* [TASKS TO CARRY OUT]:
1. According to the commentary on South African leadership, what existed in 1994 alongside uncertainty and fear?
2. Extend the commentary on South African leadership, picking up after its final sentence.
++++ PAGE EXTRACT ++++
Adding to the gloom has been the extraordinary displays of public violence, from police brutality to sexual crimes, which have weighed heavily on the public psyche. During all these horrific incidents, the country needed exceptional leadership to soothe a worried nation and guide us to rediscovering our humanity. What we got was the bare minimum, acknowledgment after a time lapse that something bad had happened and expressions of sympathy.
Despite the remarkable progress that has been made in reversing the legacy of Apartheid, South Africa is more restless than ever before. In 1994, there was plenty of uncertainty and fear but there was also tremendous hope that the future would be better and brighter. That hope existed mainly because there was a brigade of outstanding leaders charting the course and coaxing the nation forward. There was a common covenant between the leaders and the people of South Africa that we could make the country great.
++++ RECORD LIST ++++
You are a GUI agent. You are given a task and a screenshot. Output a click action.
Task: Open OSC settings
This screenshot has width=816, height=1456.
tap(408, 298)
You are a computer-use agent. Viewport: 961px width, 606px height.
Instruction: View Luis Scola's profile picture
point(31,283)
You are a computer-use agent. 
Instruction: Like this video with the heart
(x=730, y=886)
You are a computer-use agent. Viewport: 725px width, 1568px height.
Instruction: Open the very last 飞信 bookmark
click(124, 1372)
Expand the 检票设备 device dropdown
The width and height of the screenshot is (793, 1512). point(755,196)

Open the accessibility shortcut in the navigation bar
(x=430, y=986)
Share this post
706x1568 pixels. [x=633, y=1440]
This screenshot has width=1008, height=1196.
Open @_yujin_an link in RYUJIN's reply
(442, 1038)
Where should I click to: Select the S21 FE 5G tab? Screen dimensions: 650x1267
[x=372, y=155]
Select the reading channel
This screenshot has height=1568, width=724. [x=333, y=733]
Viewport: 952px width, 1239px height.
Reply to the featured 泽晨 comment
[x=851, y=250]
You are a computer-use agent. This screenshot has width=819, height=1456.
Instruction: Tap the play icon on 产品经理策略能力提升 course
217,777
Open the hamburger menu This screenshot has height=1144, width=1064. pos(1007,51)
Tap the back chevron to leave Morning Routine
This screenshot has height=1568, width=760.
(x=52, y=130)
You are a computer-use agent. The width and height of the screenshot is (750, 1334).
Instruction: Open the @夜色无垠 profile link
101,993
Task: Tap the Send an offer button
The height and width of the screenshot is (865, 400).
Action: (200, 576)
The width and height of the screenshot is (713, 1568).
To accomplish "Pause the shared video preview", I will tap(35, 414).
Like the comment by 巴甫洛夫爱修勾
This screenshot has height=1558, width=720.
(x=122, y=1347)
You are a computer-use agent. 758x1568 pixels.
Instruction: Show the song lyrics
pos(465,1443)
++++
* [ANSWERS FOR THIS EXERCISE]:
1. Tremendous hope that the future would be better and brighter.

2.
Hope and good leadership is missing from the current lexicon and this distorts perceptions about whether we were in a better place then or now, no matter what the statistics say. There was a hint of irritation from President Zuma on Saturday when he remarked on people being jaded and critical, saying they should instead be making suggestions about what could be done to improve the country.
But it is difficult to inspire a restless nation to co-operate, particularly one that feels neglected and disrespected. No amount of delivery figures can change that, only strong leadership can. The hope that propelled us forward in 1994 is long gone. And while in many ways we are so much better, the pervasive hopelessness makes us a whole lot worse. DM
Photo: President Jacob Zuma. (REUTERS/Noor Khamis)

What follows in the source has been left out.